Bridget Jones is back with a bump. Is the old chemistry there?

Fifteen years after she first hit the big screen, the loveable Renée Zellweger character returns, along with Colin Firth and newcomer Patrick Dempsey. Will her story still resonate with women today?

When we last saw Bridget Jones on screen, at the end of The Edge of Reason (2004), Mark Darcy had just proposed. That final scene delivered a promise of commitment at last. Their on-off relationship began in 2001 with the first film, Bridget Jones’s Diary – based on Helen Fielding’s comic creation, originally a newspaper column, then a book.

Set in London and directed by Sharon Maguire, it sees Bridget (Renée Zellweger), who works in publishing, meet Mark (Colin Firth), a divorced human-rights barrister, at a New Year’s Day turkey-curry buffet. Bridget is warm, gaffe-prone, tortured by the size of her thighs; Mark is buttoned-up and terribly serious.

 

“I like you very much,” he says (translation: “I am in love with you”). But Bridget fancies her boss, Daniel Cleaver (Hugh Grant), a charming scoundrel who promises mini­breaks and great sex.

Zellweger with Colin Firth in Bridget Jones's Baby.
In The Edge of Reason, the sequel, directed by Beeban Kidron, we find Bridget and Mark having a post-coital hug with his boxer shorts neatly folded by her bed. But this is not a happy conclusion to their tale. It’s more like the beginning of the end.

His formality starts to seem an awful lot like pomposity; his folded boxer shorts start to annoy her. She chucks him, escapes to Thailand with Daniel (who is now employed as a travel presenter by the television channel for which she works) and ends up being saved from a Thai prison by Mark.

Of course, without the right actors neither of the films would have worked. The combination of Zellweger, a Texan with an excellent Home Counties accent and a capacity for physical comedy (“a latter-day Lucille Ball”, according to one critic); Firth, haughty and smouldering (even in a home-made jumper with a reindeer on the front); and Grant, revealing a wickedly seductive darker side, won over audiences.

And now, 12 years later, we have the long-anticipated Bridget Jones’s Baby, again directed by Maguire, which rejoins the characters after 10 years.

Colin Firth, Renee Zellweger and Patrick Dempsey in a scene from the film.

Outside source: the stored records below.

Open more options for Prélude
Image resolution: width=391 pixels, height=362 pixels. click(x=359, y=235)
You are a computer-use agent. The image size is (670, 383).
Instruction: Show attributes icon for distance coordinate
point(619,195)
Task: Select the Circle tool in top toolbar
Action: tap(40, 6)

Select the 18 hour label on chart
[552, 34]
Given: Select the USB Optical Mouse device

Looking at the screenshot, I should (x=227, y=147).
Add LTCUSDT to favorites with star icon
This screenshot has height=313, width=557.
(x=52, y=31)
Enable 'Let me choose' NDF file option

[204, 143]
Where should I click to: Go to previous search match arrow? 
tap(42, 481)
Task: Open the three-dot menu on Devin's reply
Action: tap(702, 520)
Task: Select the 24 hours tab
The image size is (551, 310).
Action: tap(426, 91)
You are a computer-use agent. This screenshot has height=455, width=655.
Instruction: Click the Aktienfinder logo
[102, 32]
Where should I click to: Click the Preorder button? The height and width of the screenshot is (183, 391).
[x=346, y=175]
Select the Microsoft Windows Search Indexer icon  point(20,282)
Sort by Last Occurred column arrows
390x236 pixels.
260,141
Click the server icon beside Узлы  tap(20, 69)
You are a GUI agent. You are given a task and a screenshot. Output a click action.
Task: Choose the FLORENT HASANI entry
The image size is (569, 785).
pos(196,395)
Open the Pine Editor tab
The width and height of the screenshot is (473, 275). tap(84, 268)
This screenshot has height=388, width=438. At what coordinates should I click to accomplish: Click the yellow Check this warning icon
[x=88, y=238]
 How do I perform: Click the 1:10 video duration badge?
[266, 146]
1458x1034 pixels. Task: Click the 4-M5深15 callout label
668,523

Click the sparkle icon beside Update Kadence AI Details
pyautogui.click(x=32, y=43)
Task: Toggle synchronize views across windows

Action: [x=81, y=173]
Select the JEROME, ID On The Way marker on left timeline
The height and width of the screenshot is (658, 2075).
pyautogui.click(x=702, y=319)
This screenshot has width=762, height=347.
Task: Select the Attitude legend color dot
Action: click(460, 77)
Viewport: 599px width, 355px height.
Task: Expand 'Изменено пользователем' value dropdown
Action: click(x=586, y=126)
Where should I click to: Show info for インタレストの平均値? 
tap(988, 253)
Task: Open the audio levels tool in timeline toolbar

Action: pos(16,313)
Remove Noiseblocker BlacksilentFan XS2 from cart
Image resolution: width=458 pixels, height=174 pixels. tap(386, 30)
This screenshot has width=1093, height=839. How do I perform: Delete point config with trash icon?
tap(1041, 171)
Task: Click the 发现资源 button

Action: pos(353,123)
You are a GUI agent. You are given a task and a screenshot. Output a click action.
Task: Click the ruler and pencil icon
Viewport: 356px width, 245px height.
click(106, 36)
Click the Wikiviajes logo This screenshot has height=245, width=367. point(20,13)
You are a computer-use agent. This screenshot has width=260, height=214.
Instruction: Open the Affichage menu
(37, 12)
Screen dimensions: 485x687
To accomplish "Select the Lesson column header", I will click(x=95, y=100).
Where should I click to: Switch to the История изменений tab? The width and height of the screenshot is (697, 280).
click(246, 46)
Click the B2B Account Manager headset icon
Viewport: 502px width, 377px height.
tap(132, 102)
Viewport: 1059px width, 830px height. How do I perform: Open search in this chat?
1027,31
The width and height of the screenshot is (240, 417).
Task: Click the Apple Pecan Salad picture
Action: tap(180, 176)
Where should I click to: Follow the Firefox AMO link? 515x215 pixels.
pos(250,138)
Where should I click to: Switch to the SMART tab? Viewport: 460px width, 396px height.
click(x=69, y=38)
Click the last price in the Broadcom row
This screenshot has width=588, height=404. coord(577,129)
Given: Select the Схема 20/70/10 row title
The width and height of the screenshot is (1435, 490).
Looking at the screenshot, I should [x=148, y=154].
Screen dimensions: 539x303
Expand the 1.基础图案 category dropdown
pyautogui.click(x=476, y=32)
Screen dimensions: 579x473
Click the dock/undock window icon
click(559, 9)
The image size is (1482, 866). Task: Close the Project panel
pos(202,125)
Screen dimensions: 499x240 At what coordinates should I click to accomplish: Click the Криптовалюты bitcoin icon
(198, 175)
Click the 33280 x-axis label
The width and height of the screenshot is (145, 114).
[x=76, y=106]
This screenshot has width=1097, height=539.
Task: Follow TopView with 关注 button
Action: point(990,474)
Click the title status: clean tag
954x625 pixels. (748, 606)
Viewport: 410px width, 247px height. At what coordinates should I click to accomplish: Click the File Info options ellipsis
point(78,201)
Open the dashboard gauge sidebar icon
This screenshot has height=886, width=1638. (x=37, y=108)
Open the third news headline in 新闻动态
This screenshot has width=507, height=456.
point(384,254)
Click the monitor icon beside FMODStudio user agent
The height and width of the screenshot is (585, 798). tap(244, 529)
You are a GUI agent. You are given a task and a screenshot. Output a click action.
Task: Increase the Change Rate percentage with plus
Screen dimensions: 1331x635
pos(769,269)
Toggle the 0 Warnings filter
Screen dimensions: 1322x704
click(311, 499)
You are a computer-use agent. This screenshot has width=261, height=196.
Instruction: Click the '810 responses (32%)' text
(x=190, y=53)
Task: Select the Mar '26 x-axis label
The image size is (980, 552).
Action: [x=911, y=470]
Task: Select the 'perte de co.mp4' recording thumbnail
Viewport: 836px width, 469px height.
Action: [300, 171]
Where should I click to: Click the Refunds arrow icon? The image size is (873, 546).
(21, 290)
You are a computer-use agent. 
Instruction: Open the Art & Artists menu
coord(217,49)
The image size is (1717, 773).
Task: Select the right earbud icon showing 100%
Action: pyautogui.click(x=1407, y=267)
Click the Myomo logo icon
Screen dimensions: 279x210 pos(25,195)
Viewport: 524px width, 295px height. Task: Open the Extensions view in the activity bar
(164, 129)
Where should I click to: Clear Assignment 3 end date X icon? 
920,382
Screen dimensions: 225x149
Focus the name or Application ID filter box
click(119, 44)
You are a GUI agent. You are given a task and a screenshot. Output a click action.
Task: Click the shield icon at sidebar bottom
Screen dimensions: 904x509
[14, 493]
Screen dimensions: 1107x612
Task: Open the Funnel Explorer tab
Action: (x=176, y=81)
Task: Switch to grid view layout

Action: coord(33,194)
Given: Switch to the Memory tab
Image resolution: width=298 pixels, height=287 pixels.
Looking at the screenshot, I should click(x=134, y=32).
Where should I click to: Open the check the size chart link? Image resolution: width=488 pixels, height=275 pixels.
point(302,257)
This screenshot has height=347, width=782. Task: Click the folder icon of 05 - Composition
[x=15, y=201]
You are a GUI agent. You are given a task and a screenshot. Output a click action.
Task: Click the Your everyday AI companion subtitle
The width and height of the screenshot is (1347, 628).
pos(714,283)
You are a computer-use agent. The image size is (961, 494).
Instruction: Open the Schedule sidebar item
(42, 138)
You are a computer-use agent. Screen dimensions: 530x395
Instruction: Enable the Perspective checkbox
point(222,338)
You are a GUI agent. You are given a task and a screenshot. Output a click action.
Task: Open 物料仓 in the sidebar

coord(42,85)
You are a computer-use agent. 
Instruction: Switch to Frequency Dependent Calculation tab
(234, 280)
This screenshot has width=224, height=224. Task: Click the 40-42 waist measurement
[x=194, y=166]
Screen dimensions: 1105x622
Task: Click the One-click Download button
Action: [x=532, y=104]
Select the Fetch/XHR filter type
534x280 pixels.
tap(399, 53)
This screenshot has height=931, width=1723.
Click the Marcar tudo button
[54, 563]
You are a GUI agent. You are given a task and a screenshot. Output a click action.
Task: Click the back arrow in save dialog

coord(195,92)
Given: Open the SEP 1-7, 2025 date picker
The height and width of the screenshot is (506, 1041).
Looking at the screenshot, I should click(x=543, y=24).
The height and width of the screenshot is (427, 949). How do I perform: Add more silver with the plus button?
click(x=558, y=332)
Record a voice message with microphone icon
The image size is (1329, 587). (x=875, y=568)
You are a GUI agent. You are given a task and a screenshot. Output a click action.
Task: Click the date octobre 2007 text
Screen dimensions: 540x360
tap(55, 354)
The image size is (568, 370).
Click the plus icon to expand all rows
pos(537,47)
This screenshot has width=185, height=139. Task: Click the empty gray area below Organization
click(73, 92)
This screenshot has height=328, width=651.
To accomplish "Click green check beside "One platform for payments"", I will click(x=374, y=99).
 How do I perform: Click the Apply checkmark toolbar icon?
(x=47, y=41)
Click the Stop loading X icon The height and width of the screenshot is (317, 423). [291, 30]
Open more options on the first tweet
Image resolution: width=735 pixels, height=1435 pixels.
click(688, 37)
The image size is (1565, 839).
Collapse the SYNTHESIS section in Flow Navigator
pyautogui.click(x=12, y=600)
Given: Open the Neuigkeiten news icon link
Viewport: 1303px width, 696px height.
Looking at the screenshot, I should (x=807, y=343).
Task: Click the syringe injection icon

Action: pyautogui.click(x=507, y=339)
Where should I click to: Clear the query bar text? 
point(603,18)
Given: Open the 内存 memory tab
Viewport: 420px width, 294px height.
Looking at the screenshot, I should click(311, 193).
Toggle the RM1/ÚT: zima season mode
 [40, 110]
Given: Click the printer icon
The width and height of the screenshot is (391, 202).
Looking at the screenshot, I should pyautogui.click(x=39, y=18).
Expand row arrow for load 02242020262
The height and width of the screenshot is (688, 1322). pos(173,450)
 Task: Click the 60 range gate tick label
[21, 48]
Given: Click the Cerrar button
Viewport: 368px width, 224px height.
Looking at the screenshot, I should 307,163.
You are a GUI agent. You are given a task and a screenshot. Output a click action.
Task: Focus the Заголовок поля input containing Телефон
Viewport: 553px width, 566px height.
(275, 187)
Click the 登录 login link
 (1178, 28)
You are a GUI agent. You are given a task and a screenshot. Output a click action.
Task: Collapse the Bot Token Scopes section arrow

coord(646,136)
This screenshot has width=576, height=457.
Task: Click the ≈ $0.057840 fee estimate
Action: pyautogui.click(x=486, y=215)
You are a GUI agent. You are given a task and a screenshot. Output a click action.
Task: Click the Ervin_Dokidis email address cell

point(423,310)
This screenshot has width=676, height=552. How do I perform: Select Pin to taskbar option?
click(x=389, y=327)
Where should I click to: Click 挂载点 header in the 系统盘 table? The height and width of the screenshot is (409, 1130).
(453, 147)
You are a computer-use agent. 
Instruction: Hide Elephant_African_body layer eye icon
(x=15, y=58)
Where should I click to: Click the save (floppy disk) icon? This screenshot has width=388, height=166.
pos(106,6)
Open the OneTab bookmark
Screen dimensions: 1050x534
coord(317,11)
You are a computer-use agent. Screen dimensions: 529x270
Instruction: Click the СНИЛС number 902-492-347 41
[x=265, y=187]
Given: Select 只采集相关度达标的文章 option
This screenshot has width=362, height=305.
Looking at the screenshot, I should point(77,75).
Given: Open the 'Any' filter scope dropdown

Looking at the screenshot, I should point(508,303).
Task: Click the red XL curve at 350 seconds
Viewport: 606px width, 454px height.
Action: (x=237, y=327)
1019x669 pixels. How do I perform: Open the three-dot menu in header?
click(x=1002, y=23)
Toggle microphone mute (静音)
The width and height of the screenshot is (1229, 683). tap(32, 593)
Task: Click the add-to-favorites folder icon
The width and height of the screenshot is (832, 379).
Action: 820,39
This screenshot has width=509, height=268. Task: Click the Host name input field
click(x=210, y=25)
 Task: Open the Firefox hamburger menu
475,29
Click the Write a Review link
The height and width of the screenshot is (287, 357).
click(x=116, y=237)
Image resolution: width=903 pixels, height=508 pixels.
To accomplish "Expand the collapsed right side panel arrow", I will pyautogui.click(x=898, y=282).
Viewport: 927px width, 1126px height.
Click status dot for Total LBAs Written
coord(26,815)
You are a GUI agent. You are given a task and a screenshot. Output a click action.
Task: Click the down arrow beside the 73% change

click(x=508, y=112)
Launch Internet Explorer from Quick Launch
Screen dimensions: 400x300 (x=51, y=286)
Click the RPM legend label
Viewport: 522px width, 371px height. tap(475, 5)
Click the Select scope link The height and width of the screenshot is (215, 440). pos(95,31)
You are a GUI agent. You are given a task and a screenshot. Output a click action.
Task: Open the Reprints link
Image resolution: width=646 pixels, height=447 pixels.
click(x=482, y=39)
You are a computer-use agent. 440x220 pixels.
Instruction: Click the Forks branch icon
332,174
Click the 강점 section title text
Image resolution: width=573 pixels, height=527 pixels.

Bridget has broken up with Mark, is a successful news producer and owns her flat. Daniel is a fond memory. But life hasn’t worked out quite as she’d hoped. Her old friends have settled down with babies (she’s now godmother to countless), and she rarely socialises with them. Instead, she sees her younger, single colleague Miranda (Sarah Solemani). They are united against their (even younger) boss, Alice Peabody (Kate O’Flynn), who wants a populist version of the news.

It is Miranda who drags Bridget off to a music festival, where she has a liberating encounter with a handsome American, Jack Qwant, played by Patrick Dempsey. Mark, meanwhile, is still a barrister, has developed a hard set to his mouth and is married to someone he doesn’t love.

He and Bridget meet by chance, spend the night together, then go their separate ways. A few weeks later, Bridget discovers she’s pregnant. But who is the father – Mark or Jack?

The story of Bridget and Mark has turned into a kind of cinematic novel, comparable to Richard Linklater’s Before Sunrise trilogy, in which the same actors, Julie Delpy and Ethan Hawke, reprise the same roles over the course of two decades.

Director Sharon Maguire. Picture: Alamy
Here we have Zellweger and Firth in a love story played out over 15 years and three films. The actors have grown older with the characters.

“The passage of time has added texture,” Firth says, when we meet in Los Angeles. “Time adds history, and it’s a collective history now. It’s not just us as actors, it’s all of it together.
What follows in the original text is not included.